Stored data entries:
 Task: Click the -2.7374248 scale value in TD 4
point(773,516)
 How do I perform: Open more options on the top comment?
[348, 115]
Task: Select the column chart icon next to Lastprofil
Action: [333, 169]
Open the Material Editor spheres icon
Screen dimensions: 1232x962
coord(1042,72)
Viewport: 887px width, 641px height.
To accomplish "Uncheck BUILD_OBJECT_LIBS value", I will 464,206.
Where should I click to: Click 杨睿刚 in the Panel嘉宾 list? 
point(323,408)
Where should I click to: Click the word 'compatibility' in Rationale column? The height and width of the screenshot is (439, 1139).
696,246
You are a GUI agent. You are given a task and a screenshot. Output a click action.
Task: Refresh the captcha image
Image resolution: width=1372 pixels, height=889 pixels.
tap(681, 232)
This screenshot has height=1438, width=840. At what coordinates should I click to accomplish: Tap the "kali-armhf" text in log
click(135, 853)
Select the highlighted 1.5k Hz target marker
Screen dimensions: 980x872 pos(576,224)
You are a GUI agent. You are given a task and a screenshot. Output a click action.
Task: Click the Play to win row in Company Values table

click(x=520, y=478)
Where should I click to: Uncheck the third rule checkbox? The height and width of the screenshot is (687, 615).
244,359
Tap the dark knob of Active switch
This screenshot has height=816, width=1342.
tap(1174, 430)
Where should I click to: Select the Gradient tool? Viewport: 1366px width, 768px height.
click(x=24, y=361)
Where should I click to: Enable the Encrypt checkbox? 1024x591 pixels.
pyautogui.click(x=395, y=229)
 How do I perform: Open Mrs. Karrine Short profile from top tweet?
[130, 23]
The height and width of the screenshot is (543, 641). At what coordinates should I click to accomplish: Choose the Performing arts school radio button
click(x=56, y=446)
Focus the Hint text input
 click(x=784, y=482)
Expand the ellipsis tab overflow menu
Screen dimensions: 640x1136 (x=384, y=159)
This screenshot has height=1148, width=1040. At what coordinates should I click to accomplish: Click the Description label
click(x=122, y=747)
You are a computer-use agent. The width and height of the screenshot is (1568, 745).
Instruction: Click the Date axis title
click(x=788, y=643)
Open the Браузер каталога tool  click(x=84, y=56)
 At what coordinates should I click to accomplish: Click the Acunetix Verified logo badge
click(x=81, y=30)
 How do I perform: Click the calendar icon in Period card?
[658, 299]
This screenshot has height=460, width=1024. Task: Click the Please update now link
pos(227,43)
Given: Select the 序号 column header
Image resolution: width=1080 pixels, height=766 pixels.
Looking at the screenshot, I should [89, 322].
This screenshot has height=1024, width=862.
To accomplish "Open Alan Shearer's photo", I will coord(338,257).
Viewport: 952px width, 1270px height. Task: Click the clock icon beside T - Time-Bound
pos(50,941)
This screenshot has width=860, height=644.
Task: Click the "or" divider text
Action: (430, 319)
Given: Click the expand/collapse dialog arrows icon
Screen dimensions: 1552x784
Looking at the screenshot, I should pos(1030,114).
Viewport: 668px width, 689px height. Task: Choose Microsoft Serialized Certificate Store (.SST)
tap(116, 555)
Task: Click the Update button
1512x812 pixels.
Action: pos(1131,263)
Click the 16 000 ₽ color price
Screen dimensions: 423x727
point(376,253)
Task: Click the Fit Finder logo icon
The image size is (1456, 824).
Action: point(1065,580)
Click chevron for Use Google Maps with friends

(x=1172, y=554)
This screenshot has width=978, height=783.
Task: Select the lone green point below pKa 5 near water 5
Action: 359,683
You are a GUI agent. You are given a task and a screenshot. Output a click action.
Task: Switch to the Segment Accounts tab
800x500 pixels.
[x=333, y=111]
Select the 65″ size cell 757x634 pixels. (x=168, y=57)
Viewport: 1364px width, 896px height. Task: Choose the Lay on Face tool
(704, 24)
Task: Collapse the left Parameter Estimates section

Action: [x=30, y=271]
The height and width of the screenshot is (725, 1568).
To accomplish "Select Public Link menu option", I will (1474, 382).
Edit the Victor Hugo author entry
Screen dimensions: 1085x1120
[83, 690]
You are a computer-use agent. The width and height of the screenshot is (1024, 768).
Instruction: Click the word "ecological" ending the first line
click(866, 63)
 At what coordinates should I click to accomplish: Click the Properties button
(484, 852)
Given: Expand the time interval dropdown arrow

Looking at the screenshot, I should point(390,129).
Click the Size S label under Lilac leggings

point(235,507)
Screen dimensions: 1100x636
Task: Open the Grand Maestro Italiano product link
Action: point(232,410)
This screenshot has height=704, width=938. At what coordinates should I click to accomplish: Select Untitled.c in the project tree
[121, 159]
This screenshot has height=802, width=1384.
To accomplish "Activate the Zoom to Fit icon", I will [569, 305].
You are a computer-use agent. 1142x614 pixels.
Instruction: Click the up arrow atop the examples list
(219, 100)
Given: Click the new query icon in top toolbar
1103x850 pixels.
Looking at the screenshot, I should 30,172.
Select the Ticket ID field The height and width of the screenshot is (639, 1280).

▶ _WHAT NEEDS TO BE DONE_: Go through the data and copy each line exactly as it reads.

▶ _RESULT OF THE EXERCISE_:
 Task: Click the -2.7374248 scale value in TD 4
point(773,516)
 How do I perform: Open more options on the top comment?
[348, 115]
Task: Select the column chart icon next to Lastprofil
Action: [333, 169]
Open the Material Editor spheres icon
Screen dimensions: 1232x962
coord(1042,72)
Viewport: 887px width, 641px height.
To accomplish "Uncheck BUILD_OBJECT_LIBS value", I will 464,206.
Where should I click to: Click 杨睿刚 in the Panel嘉宾 list? 
point(323,408)
Where should I click to: Click the word 'compatibility' in Rationale column? The height and width of the screenshot is (439, 1139).
696,246
You are a GUI agent. You are given a task and a screenshot. Output a click action.
Task: Refresh the captcha image
Image resolution: width=1372 pixels, height=889 pixels.
tap(681, 232)
This screenshot has height=1438, width=840. At what coordinates should I click to accomplish: Tap the "kali-armhf" text in log
click(135, 853)
Select the highlighted 1.5k Hz target marker
Screen dimensions: 980x872 pos(576,224)
You are a GUI agent. You are given a task and a screenshot. Output a click action.
Task: Click the Play to win row in Company Values table

click(x=520, y=478)
Where should I click to: Uncheck the third rule checkbox? The height and width of the screenshot is (687, 615).
244,359
Tap the dark knob of Active switch
This screenshot has height=816, width=1342.
tap(1174, 430)
Where should I click to: Select the Gradient tool? Viewport: 1366px width, 768px height.
click(x=24, y=361)
Where should I click to: Enable the Encrypt checkbox? 1024x591 pixels.
pyautogui.click(x=395, y=229)
 How do I perform: Open Mrs. Karrine Short profile from top tweet?
[130, 23]
The height and width of the screenshot is (543, 641). At what coordinates should I click to accomplish: Choose the Performing arts school radio button
click(x=56, y=446)
Focus the Hint text input
 click(x=784, y=482)
Expand the ellipsis tab overflow menu
Screen dimensions: 640x1136 (x=384, y=159)
This screenshot has height=1148, width=1040. At what coordinates should I click to accomplish: Click the Description label
click(x=122, y=747)
You are a computer-use agent. The width and height of the screenshot is (1568, 745).
Instruction: Click the Date axis title
click(x=788, y=643)
Open the Браузер каталога tool  click(x=84, y=56)
 At what coordinates should I click to accomplish: Click the Acunetix Verified logo badge
click(x=81, y=30)
 How do I perform: Click the calendar icon in Period card?
[658, 299]
This screenshot has height=460, width=1024. Task: Click the Please update now link
pos(227,43)
Given: Select the 序号 column header
Image resolution: width=1080 pixels, height=766 pixels.
Looking at the screenshot, I should [89, 322].
This screenshot has height=1024, width=862.
To accomplish "Open Alan Shearer's photo", I will coord(338,257).
Viewport: 952px width, 1270px height. Task: Click the clock icon beside T - Time-Bound
pos(50,941)
This screenshot has width=860, height=644.
Task: Click the "or" divider text
Action: (430, 319)
Given: Click the expand/collapse dialog arrows icon
Screen dimensions: 1552x784
Looking at the screenshot, I should pos(1030,114).
Viewport: 668px width, 689px height. Task: Choose Microsoft Serialized Certificate Store (.SST)
tap(116, 555)
Task: Click the Update button
1512x812 pixels.
Action: pos(1131,263)
Click the 16 000 ₽ color price
Screen dimensions: 423x727
point(376,253)
Task: Click the Fit Finder logo icon
The image size is (1456, 824).
Action: point(1065,580)
Click chevron for Use Google Maps with friends

(x=1172, y=554)
This screenshot has width=978, height=783.
Task: Select the lone green point below pKa 5 near water 5
Action: 359,683
You are a GUI agent. You are given a task and a screenshot. Output a click action.
Task: Switch to the Segment Accounts tab
800x500 pixels.
[x=333, y=111]
Select the 65″ size cell 757x634 pixels. (x=168, y=57)
Viewport: 1364px width, 896px height. Task: Choose the Lay on Face tool
(704, 24)
Task: Collapse the left Parameter Estimates section

Action: [x=30, y=271]
The height and width of the screenshot is (725, 1568).
To accomplish "Select Public Link menu option", I will (1474, 382).
Edit the Victor Hugo author entry
Screen dimensions: 1085x1120
[83, 690]
You are a computer-use agent. The width and height of the screenshot is (1024, 768).
Instruction: Click the word "ecological" ending the first line
click(866, 63)
 At what coordinates should I click to accomplish: Click the Properties button
(484, 852)
Given: Expand the time interval dropdown arrow

Looking at the screenshot, I should point(390,129).
Click the Size S label under Lilac leggings

point(235,507)
Screen dimensions: 1100x636
Task: Open the Grand Maestro Italiano product link
Action: point(232,410)
This screenshot has height=704, width=938. At what coordinates should I click to accomplish: Select Untitled.c in the project tree
[121, 159]
This screenshot has height=802, width=1384.
To accomplish "Activate the Zoom to Fit icon", I will [569, 305].
You are a computer-use agent. 1142x614 pixels.
Instruction: Click the up arrow atop the examples list
(219, 100)
Given: Click the new query icon in top toolbar
1103x850 pixels.
Looking at the screenshot, I should 30,172.
Select the Ticket ID field The height and width of the screenshot is (639, 1280).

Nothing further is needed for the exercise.